- _What is required_: The records that follow are to be repeated exactly, with the pictures removed.

[Stored records]
-------
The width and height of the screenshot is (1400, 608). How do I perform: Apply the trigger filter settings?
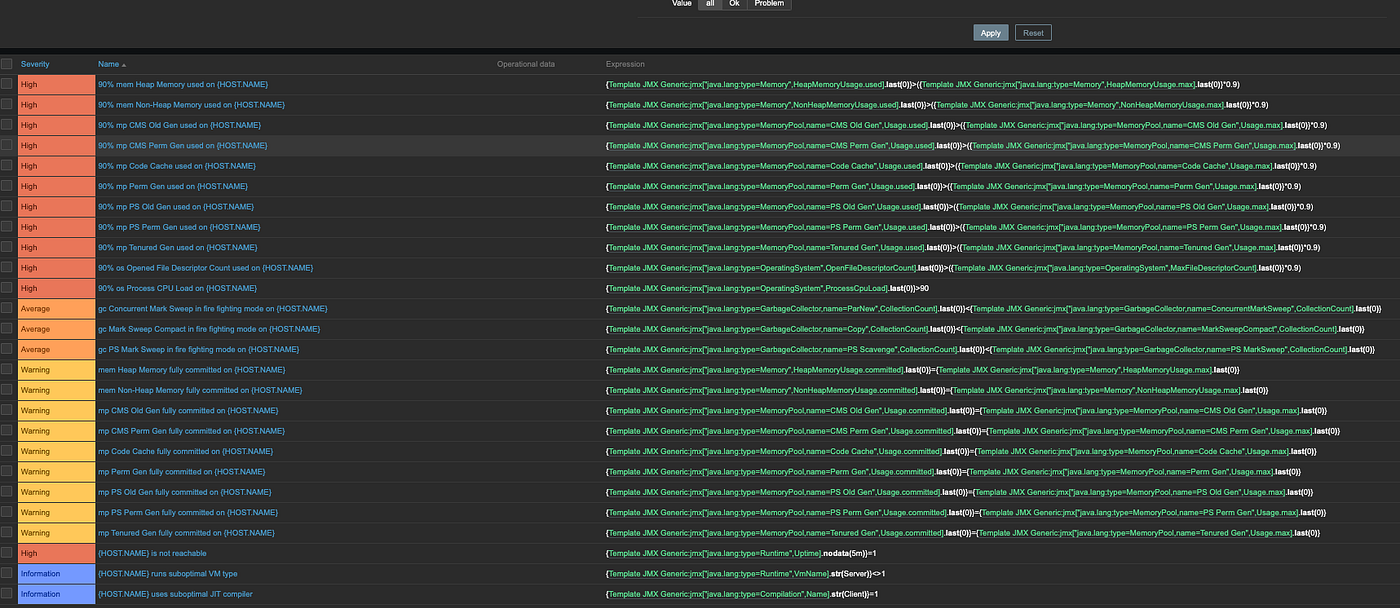point(990,32)
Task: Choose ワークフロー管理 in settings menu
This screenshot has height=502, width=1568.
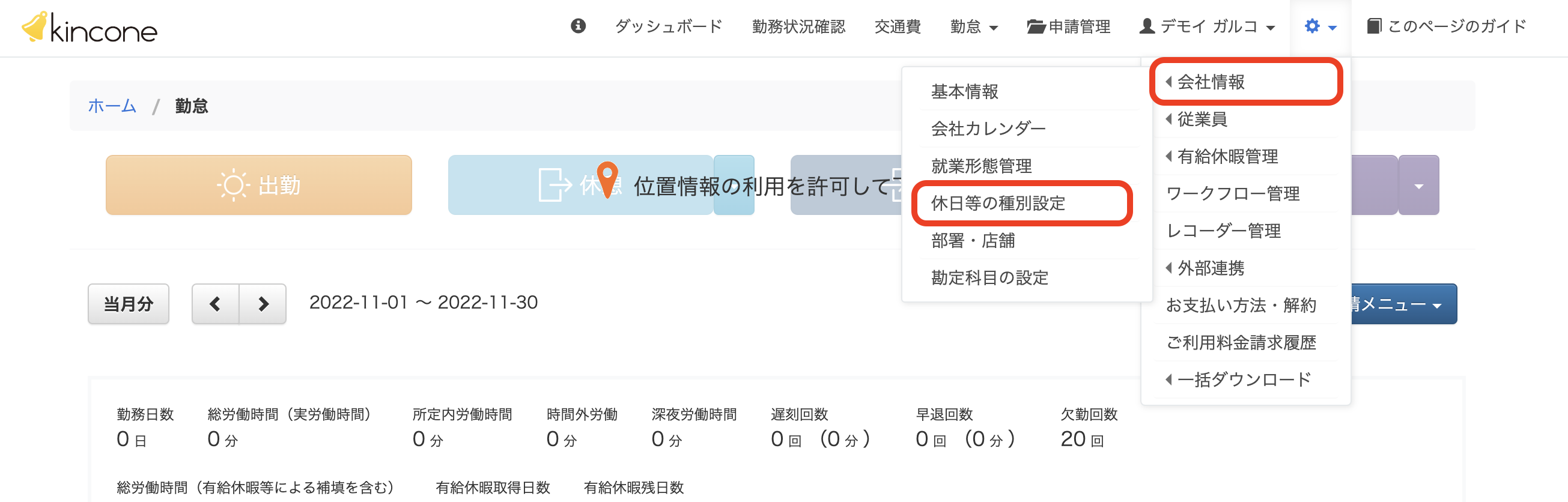Action: 1233,193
-------
- _Solution to the problem_:
The width and height of the screenshot is (1400, 608). How do I perform: Apply the trigger filter settings?
point(990,32)
Task: Choose ワークフロー管理 in settings menu
This screenshot has height=502, width=1568.
Action: 1233,193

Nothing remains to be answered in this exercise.